### Required work
Among the lines below, output only those between the line holding "Public WiFi Hotspots (549, 1903)" and the line holding "[Ako triediť polystyrén", inclusive, exactly as written and with no pictures.

════════════════════

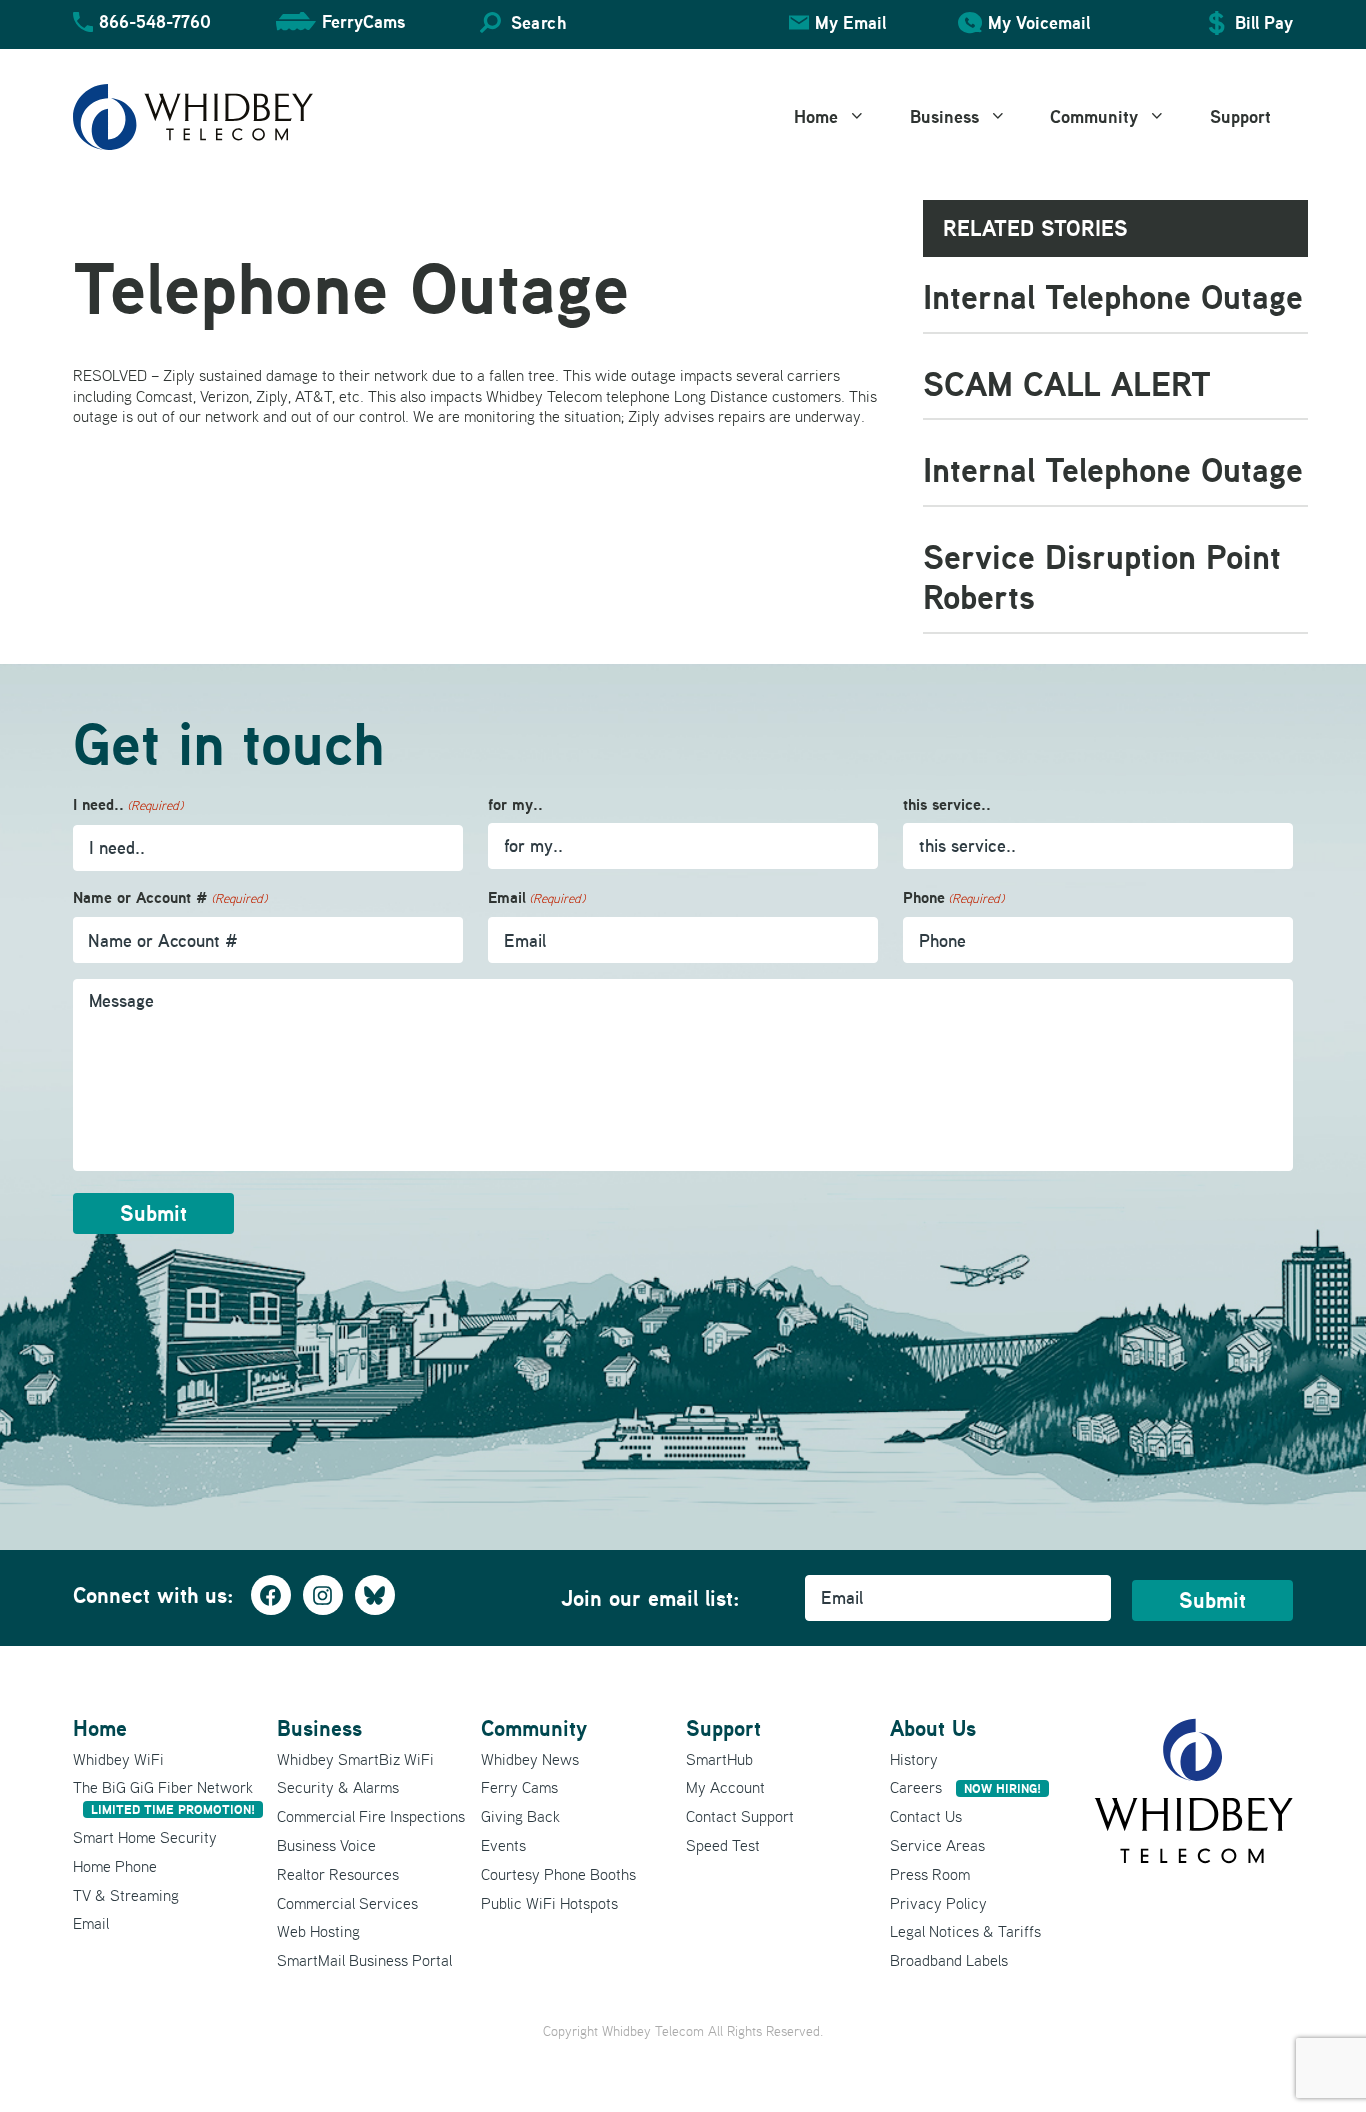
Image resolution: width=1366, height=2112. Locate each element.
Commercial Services (347, 1903)
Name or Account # (170, 897)
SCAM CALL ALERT (1067, 383)
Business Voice (326, 1845)
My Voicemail (1039, 22)
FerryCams (363, 21)
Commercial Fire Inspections (371, 1816)
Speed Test (723, 1845)
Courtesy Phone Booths (558, 1874)
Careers (965, 1787)
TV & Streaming (126, 1895)
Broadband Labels (949, 1960)
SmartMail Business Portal (364, 1960)
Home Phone (115, 1866)
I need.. (128, 804)
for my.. (515, 804)
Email (536, 897)
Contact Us (926, 1816)
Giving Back (520, 1816)
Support (1240, 116)
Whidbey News (530, 1759)
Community (1094, 116)
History (914, 1759)
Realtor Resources (338, 1874)
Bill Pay (1264, 22)
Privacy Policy (938, 1903)
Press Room (930, 1874)
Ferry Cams (519, 1787)
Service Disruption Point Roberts (1102, 577)
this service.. (947, 804)
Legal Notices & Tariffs (965, 1931)
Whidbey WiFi (118, 1759)
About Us (933, 1728)
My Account (725, 1787)
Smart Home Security (145, 1837)
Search (538, 22)
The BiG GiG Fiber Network (164, 1797)
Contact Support (740, 1816)
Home (816, 116)
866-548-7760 (155, 21)
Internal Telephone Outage (1113, 296)
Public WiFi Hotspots (549, 1903)
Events (503, 1845)
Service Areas (937, 1845)
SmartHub (719, 1759)
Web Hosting (318, 1931)
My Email (850, 22)
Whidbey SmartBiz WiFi (355, 1759)
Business (944, 116)
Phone (953, 897)
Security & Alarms (338, 1787)
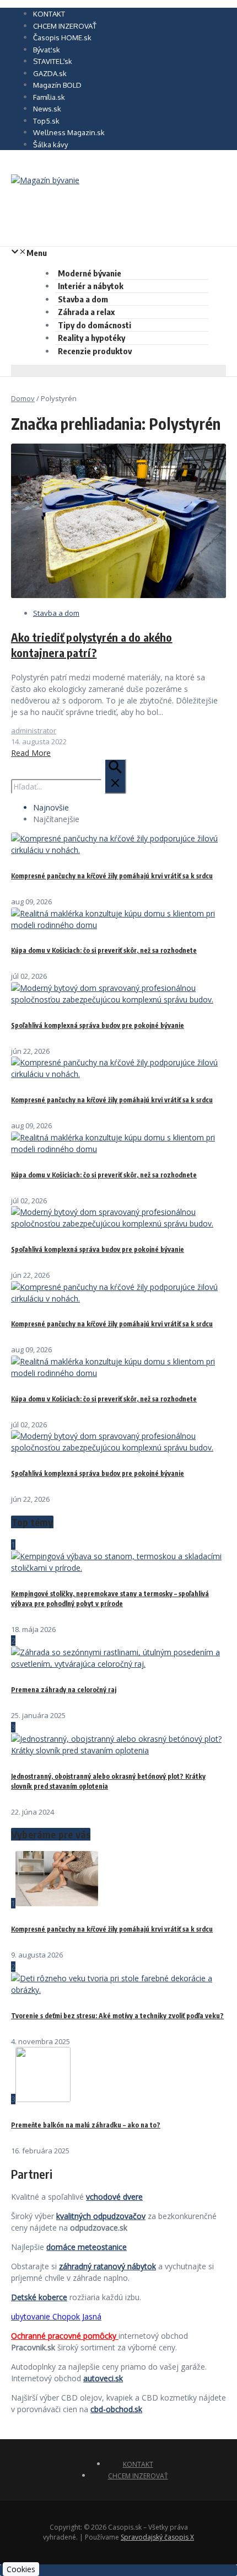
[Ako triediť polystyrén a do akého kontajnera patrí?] (118, 595)
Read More (31, 753)
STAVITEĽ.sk (52, 61)
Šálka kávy (50, 144)
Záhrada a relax (86, 312)
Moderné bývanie (89, 273)
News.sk (47, 108)
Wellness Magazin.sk (69, 132)
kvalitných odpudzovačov (101, 2216)
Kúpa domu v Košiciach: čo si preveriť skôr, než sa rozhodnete (104, 950)
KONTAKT (49, 13)
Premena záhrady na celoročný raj (63, 1690)
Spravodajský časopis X (157, 2537)
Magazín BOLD (57, 85)
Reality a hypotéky (91, 338)
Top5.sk (46, 120)
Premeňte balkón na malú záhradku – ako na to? (85, 2125)
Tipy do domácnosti (94, 325)
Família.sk (49, 97)
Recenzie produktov (95, 351)
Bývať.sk (46, 49)
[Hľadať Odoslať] (115, 776)
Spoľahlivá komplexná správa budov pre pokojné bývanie (97, 1025)
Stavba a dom (83, 299)
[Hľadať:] (68, 786)
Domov (23, 398)
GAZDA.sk (50, 73)
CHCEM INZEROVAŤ (64, 26)
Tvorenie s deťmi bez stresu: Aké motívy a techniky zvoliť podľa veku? (117, 2016)
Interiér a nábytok (90, 286)
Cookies (21, 2569)
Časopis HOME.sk (62, 37)
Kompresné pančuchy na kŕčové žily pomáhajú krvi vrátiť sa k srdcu (112, 876)
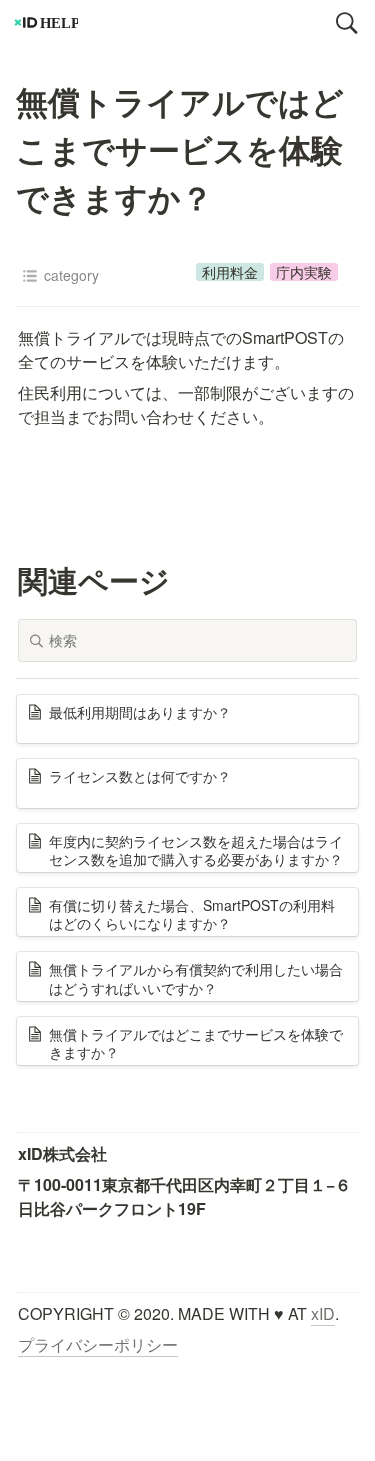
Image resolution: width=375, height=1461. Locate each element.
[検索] (347, 23)
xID (323, 1313)
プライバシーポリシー (98, 1344)
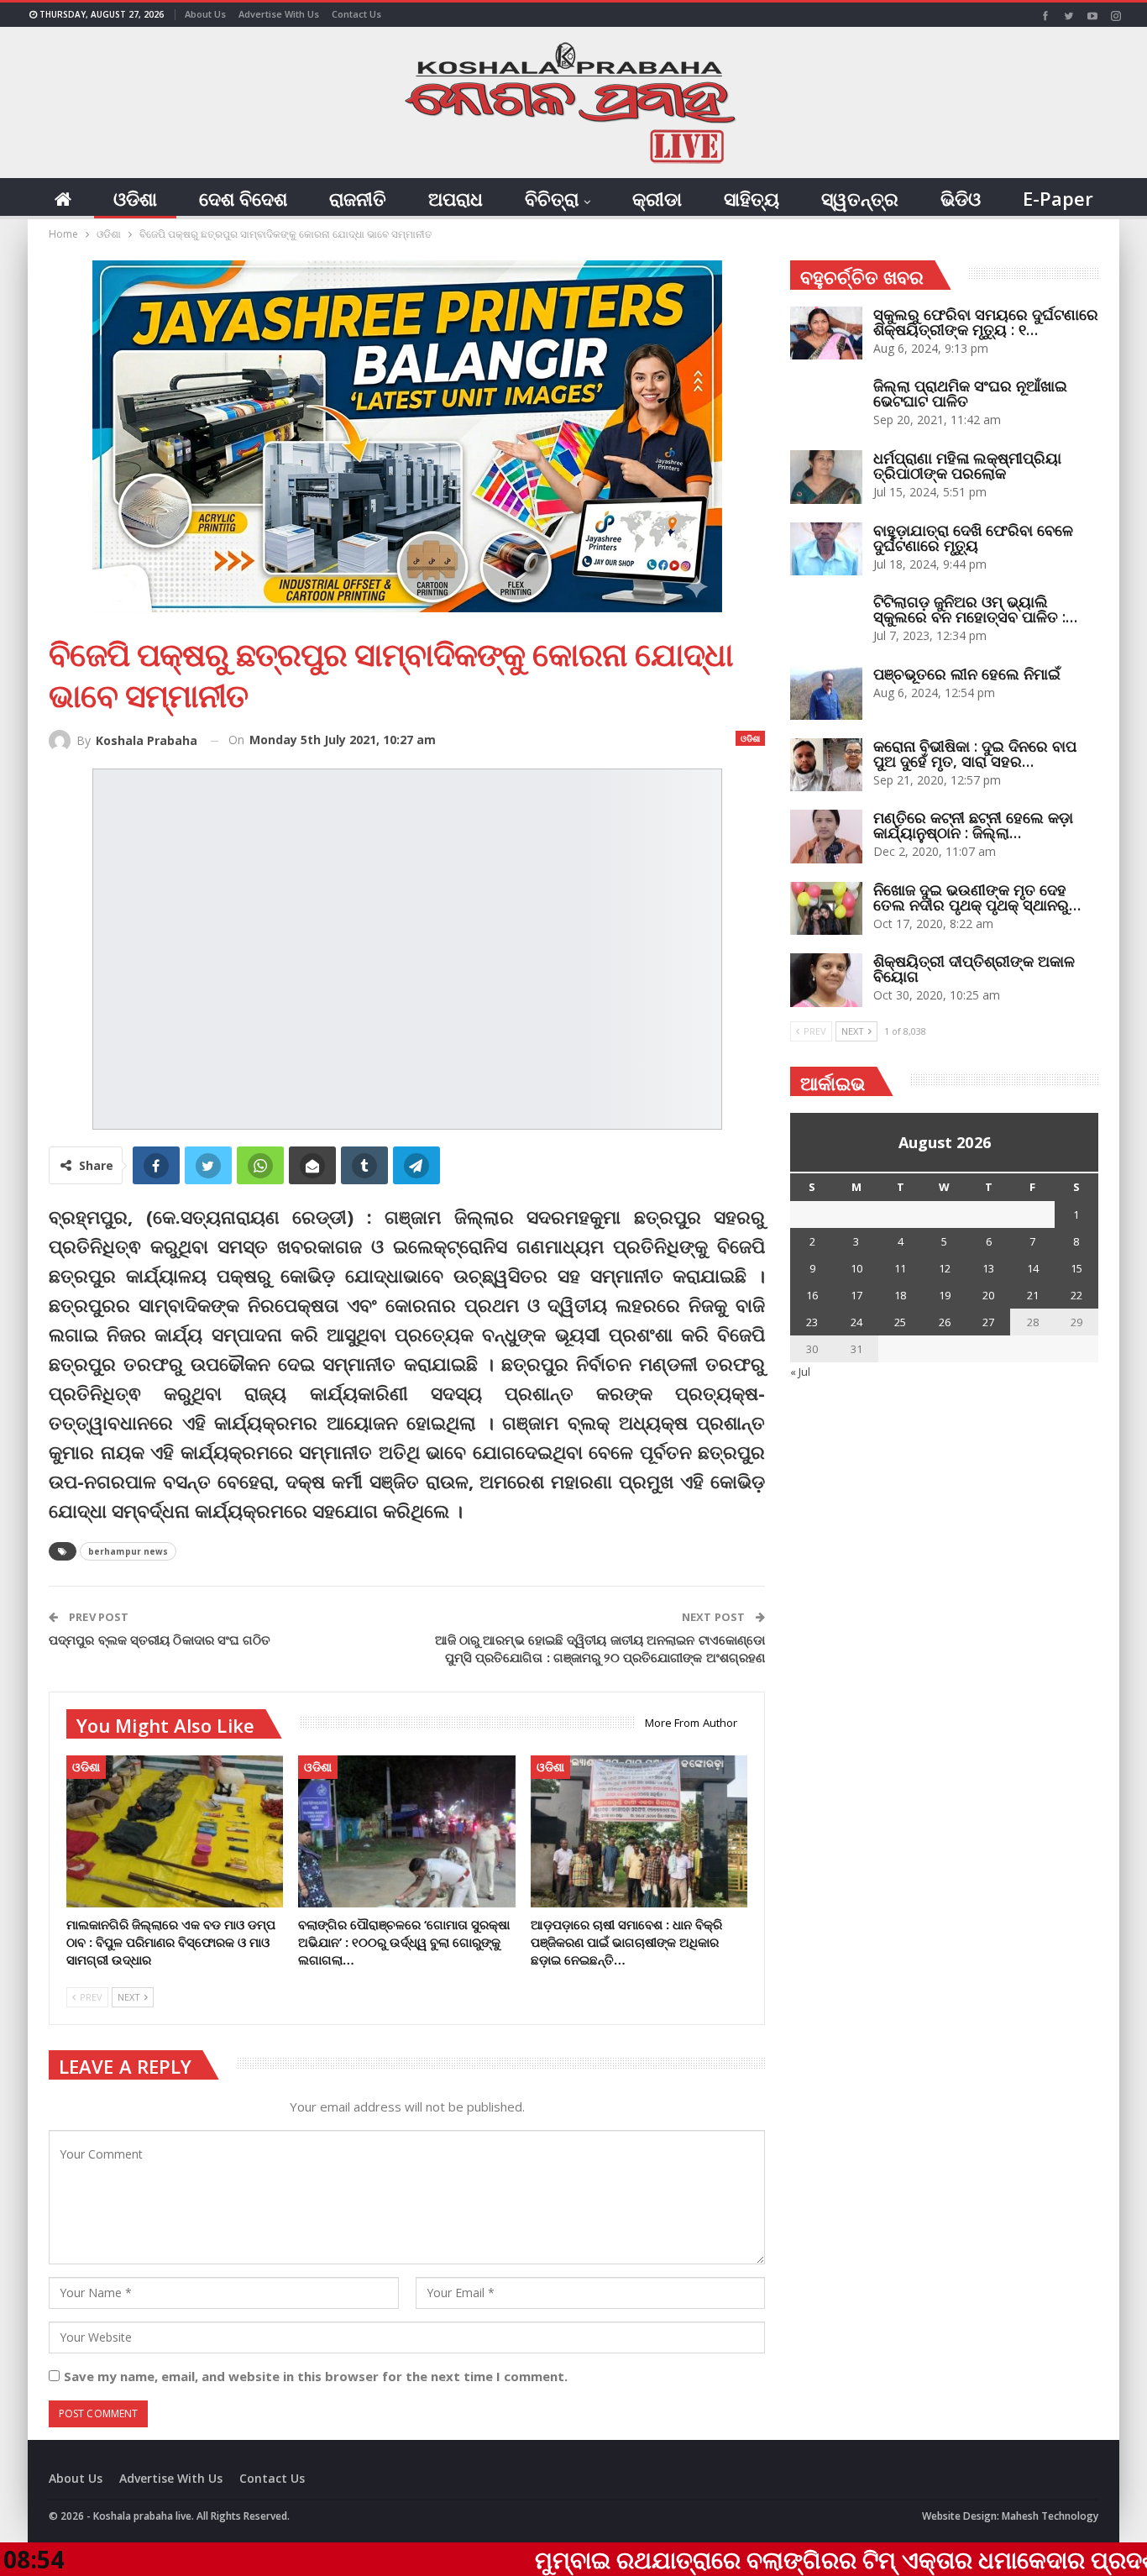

════════════════════

### Answer for the task
Public WiFi Hotspots (549, 1903)
Events (503, 1845)
Service Areas (937, 1845)
SmartHub (719, 1759)
Web Hosting (318, 1931)
My Email (850, 22)
Whidbey SmartBiz WiFi (355, 1759)
Business (944, 116)
Phone (953, 897)
Security & Alarms (338, 1787)
[Ako triediť polystyrén a do akého kontajnera patrí?] (118, 595)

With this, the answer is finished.